The Defense Department faces steep cuts in the next decade regardless of whether the government goes off the fiscal cliff, speakers at a defense forum in Washington said Wednesday.
The main impact of automatic cuts that would be triggered by sequestration is that the cuts would be made more quickly and in a more indiscriminate fashion, several said.
“The danger of deep cuts of sequestration is it forces choices before we’re able to make them in an informed way,” William Lynn, who served as deputy secretary of defense from 2009 to 2011 under Robert Gates and Leon Panetta, told the defense forum on the fiscal cliff held by the U.S. Naval Institute.
In the event of sequestration, the Pentagon will face an additional $500 billion in cuts over the next decade, atop the $487 billion already approved.
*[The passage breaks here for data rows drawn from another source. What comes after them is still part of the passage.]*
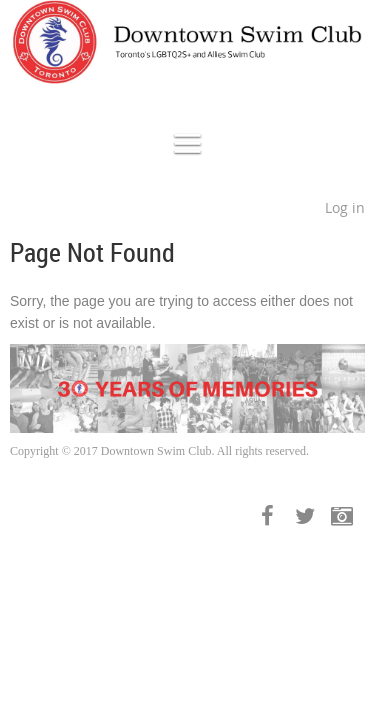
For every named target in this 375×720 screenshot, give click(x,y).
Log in (345, 207)
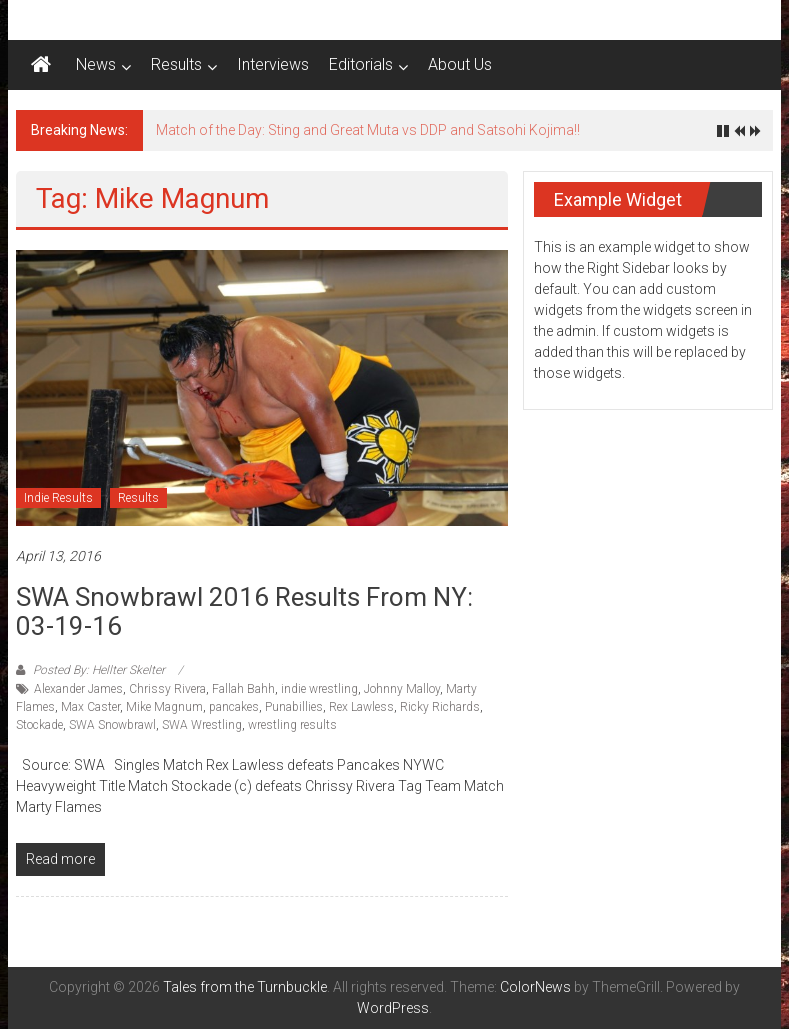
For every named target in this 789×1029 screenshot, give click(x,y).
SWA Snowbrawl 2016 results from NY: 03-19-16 (244, 611)
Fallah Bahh (243, 689)
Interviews (273, 64)
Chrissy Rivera (167, 689)
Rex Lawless (361, 707)
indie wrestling (319, 689)
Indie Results (58, 498)
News (96, 64)
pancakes (234, 707)
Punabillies (294, 707)
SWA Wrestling (202, 725)
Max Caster (90, 707)
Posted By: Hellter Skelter (99, 670)
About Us (460, 64)
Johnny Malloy (402, 689)
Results (176, 64)
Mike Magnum (164, 707)
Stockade (39, 725)
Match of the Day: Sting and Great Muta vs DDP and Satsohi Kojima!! (368, 130)
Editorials (361, 64)
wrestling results (292, 725)
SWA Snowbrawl (112, 725)
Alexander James (78, 689)
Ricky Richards (440, 707)
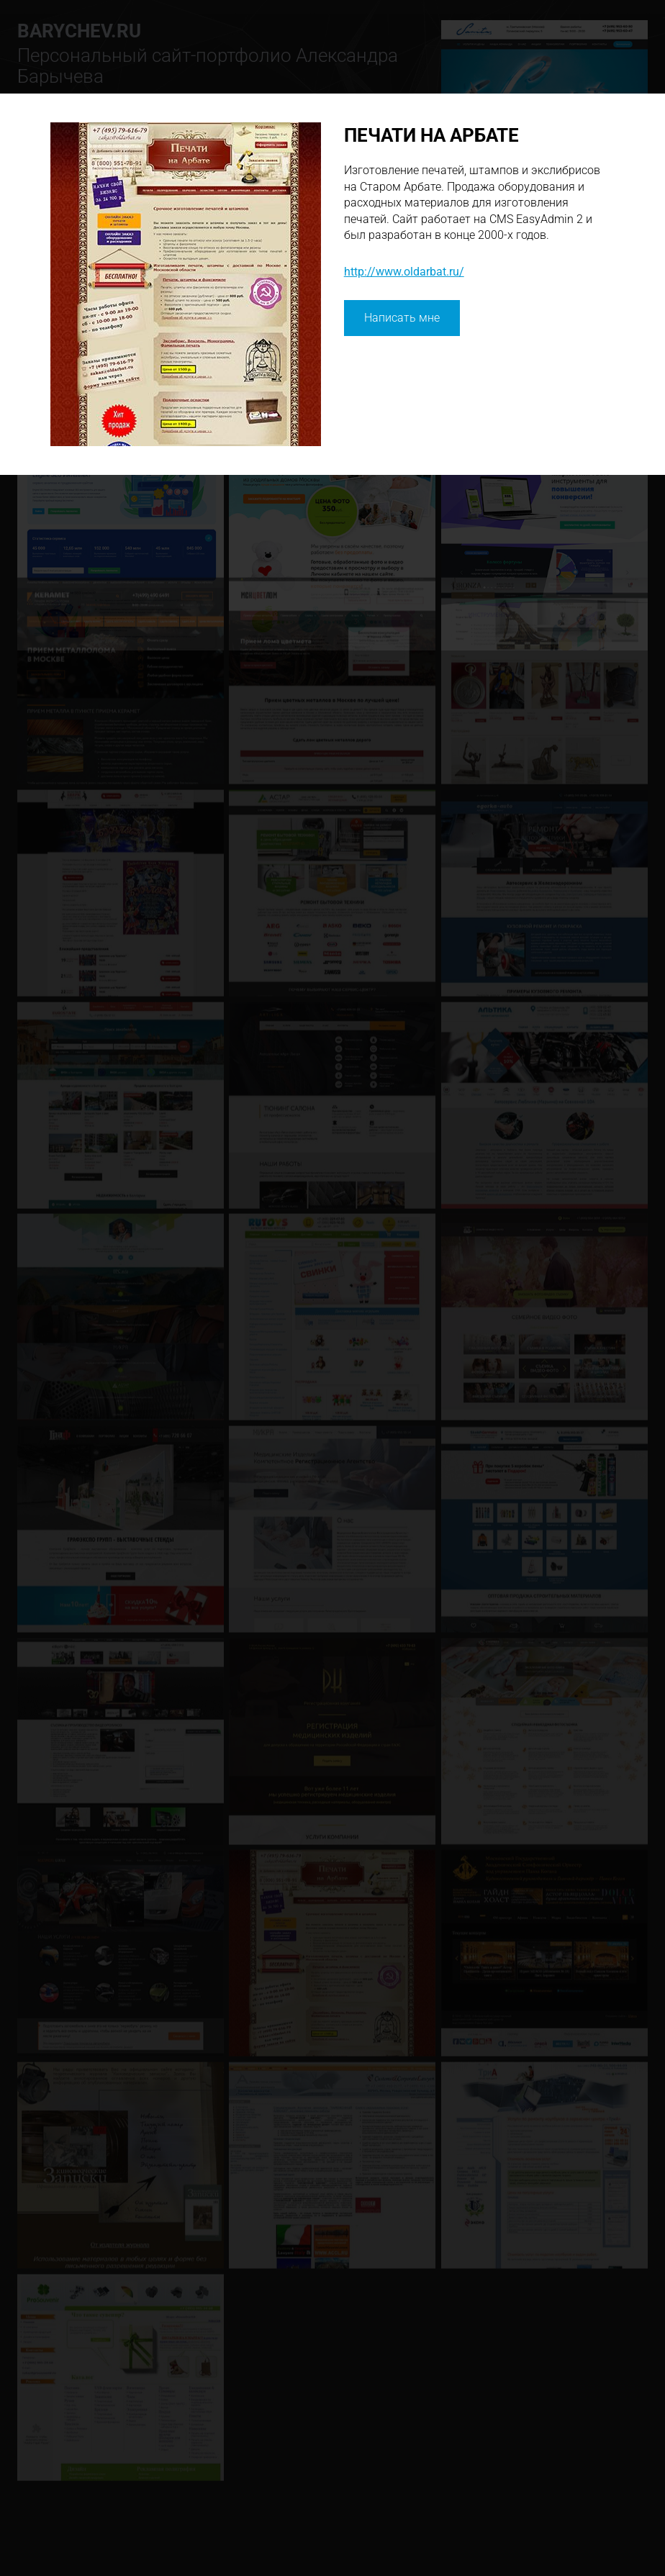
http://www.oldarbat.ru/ (404, 271)
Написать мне (402, 318)
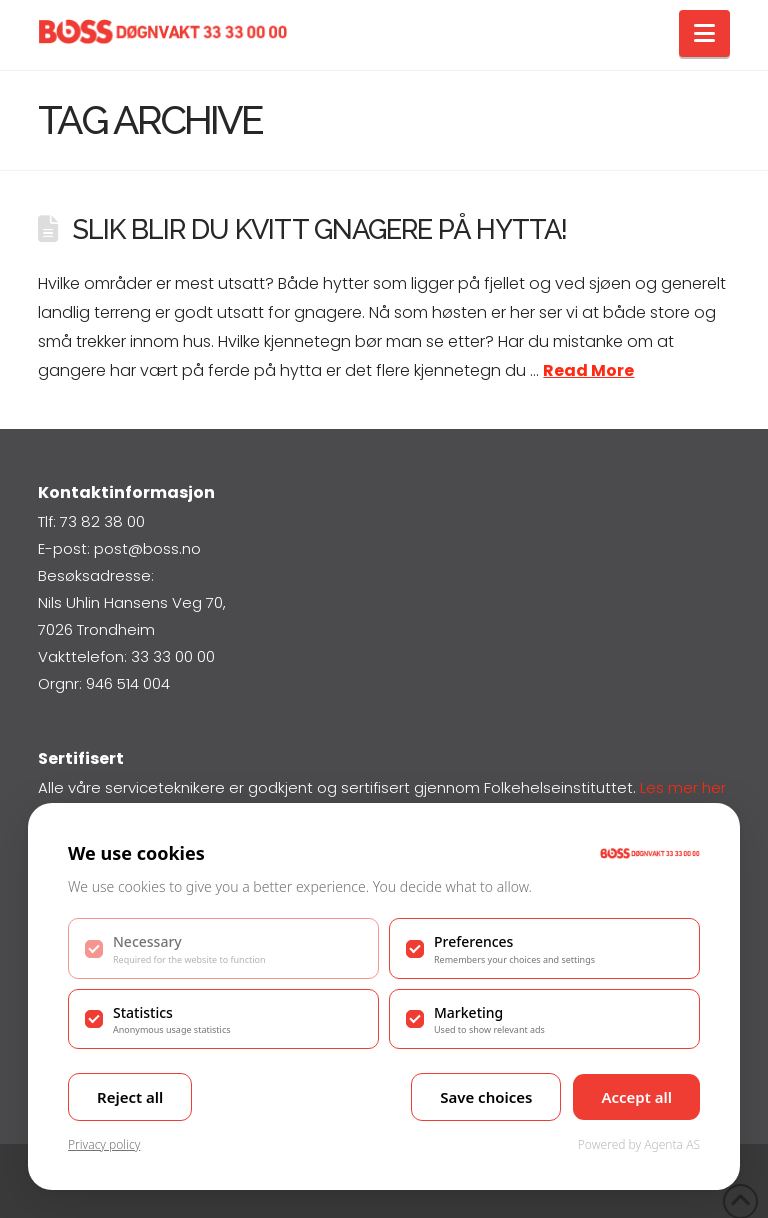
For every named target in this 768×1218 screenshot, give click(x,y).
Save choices (486, 1097)
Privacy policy (104, 1144)
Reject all (130, 1097)
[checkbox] (223, 948)
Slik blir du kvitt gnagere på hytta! (320, 229)
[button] (704, 33)
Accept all (636, 1097)
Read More (588, 370)
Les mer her (683, 787)
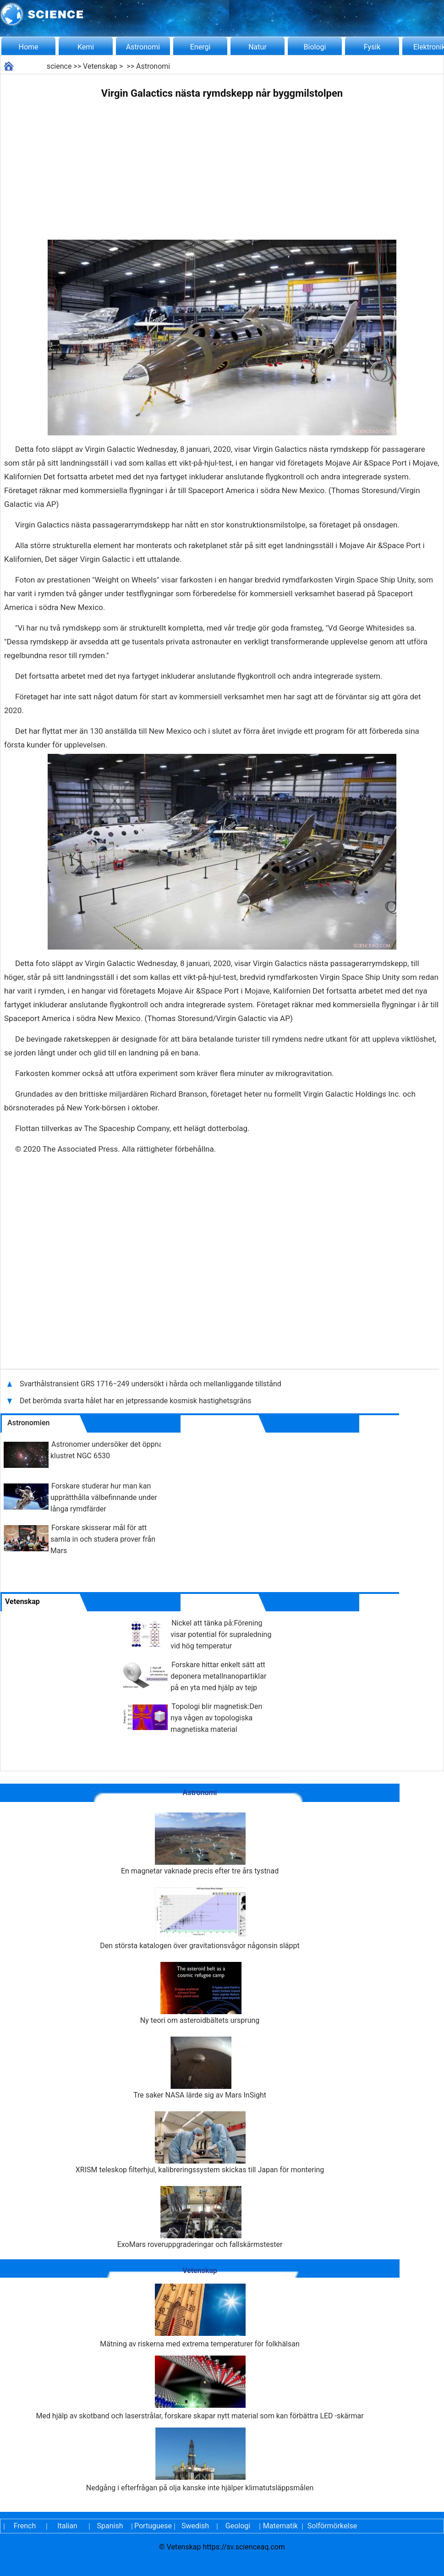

If a deal is reached avoiding the fiscal cliff, according to analysts, the additional cuts will be less severe but could still amount to several hundred billion dollars over the next 10 years.
“We are in a drawdown, not particularly because of the fiscal cliff,” but because of the U.S. withdrawal from Iraq and Afghanistan, said Gordon Adams, who oversaw national security and foreign policy budgets for the Office of Management and Budget during the Clinton administration. He said the cuts faced by the military are similar to those made in the 1990s after the end of the Cold War, as well as earlier retrenchments after the wars in Korea and Vietnam.
“Procurement will face the deepest cuts, people next,” Adams said.
The civilian defense workforce of approximately 700,000 could shrink to between 500,000 and 600,000, Adams estimated.
The personnel cuts will largely be made by attrition, “but if we go over the cliff, it could be faster,” said Adams.
Sequestration would likely mean a quick 15 percent cut in procurement with serious ramifications for the defense industry, said Bobby Sturgell, senior vice president of Washington operations for Rockwell Collins. “Within two to three months — whether it’s a ramp or a cliff, your choice of words, but job cuts are coming,” he said.
The Pentagon’s cuts to operations and maintenance will be somewhat less steep, while research and development will likely see the shallowest cuts, as was the case in earlier drawdowns, several speakers said.
“The great hope of every incoming defense secretary is to somehow find savings in management and overhead [which can be shifted] to the pointy end of the spear,” Lynn said. “The problem is it’s never happened.”
“There aren’t that many places to get those game-changing savings,” he added.